While the exact coefficients from a logistic regression can be difficult to interpret, the signs of the coefficients are informative and easier to understand. In the field hex chart above, for example, we can see that as the shooting location gets increasingly close to goal, the likelihood increases that a shot results in a goal. In addition, the sample of xG model covariates from the foot shooting model below provides information on how situations and actions preceding a shot can impact the expected goal probability of the given shot. For instance, a foot shot directly resulting from a corner-kick is less likely to result in a goal than a foot shot from a set piece or a foot shot from open play. In addition, a foot shot resulting from a cross is much less likely to result in a goal than a foot shot resulting from a rebound or through ball.

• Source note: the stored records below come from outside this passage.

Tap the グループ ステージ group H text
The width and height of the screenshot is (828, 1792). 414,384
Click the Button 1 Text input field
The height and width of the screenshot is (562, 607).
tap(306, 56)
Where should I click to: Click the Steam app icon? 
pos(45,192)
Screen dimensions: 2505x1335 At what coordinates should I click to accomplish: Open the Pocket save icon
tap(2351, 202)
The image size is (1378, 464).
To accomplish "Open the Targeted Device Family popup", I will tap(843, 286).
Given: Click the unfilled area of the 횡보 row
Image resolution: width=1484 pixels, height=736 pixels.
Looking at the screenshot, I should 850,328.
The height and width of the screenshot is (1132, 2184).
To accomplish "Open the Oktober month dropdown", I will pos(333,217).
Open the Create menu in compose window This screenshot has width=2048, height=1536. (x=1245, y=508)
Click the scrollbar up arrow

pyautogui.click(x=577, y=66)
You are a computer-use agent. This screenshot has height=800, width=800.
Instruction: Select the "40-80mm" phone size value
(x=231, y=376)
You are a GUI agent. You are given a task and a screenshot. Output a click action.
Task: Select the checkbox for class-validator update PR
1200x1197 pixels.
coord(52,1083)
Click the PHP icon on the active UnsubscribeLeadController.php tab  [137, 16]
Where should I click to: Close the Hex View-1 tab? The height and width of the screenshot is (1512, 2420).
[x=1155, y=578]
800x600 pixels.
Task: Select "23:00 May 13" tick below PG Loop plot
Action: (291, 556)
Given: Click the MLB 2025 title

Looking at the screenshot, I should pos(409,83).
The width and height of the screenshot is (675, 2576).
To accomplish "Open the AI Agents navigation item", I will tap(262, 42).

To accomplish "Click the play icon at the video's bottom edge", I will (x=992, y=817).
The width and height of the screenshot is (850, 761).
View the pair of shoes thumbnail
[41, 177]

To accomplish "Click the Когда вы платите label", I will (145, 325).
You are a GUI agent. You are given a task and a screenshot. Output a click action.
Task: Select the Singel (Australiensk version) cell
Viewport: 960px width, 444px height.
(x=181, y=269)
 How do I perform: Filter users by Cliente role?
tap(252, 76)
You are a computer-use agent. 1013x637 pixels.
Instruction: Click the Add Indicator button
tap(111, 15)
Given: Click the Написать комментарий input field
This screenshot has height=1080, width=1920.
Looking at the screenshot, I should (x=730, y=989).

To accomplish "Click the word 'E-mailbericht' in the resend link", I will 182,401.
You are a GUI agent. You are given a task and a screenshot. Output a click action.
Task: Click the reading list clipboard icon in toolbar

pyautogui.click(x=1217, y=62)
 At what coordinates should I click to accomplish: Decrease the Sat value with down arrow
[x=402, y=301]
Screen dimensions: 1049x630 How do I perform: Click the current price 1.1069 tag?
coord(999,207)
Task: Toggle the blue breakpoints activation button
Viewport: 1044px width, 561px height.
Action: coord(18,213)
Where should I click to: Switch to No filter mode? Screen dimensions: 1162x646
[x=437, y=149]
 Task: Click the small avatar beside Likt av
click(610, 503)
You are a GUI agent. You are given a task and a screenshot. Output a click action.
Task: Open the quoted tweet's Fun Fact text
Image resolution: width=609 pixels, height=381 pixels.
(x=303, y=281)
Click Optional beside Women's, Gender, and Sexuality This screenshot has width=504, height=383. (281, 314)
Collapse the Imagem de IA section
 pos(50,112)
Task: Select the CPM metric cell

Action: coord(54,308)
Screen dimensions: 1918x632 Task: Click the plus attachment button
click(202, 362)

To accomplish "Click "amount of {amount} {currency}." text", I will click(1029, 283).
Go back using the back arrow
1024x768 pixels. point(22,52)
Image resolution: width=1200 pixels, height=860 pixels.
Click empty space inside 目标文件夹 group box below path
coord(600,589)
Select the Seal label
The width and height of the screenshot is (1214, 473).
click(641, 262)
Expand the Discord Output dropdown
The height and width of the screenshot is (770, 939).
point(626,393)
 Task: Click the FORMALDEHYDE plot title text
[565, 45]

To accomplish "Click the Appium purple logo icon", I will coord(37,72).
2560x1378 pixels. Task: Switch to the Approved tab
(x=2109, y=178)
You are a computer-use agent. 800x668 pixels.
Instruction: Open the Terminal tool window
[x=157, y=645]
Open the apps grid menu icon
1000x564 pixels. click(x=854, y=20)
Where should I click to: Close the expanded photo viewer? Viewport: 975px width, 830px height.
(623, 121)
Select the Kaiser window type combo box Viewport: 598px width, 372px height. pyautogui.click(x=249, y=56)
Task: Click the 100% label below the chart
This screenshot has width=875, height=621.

Covariate | Impact on Goal Probability |
---|---|

Situation: Corner-kick | -58.7% |

Situation: Open Play | 0.0% |

Situation: Set Piece | -15.8% |

Last Action: Cross | -46.9% |

Last Action: Interception | -11.1% |

Last Action: Rebound | 31.9% |

Last Action: Through Ball | 39.9% |

While the logistic ridge regressions of the design matrices \(X\) and \(Z\) produce estimates for both player shooting ability and goalkeeper shot stopping ability, the estimates are confined either to their foot finishing or foot shot stopping ability or head finishing or head shot stopping ability. In other words, the xG regression model produces two different estimates for player ability; one for feet shots and one for head shots. Given that the xG model produces two finishing or shot stopping estimates for each player, rather than take an arbitrary average between each individual player’s two covariates, I run an additional regression model. This additional regression model uses all of the shots in a given season, both headers and feet shots, as inputs with the shot result, either goal or no-goal, as the dependent variable. The covariates are as follows:

- An indicator variable for the shooter.
- An indicator variable for the goalkeeper.
- A variable for the “expected goal probability” of the shot characteristics as estimated by the previously explained expected goal model, but without any probability adjustment for the specific goalkeeper or shooter.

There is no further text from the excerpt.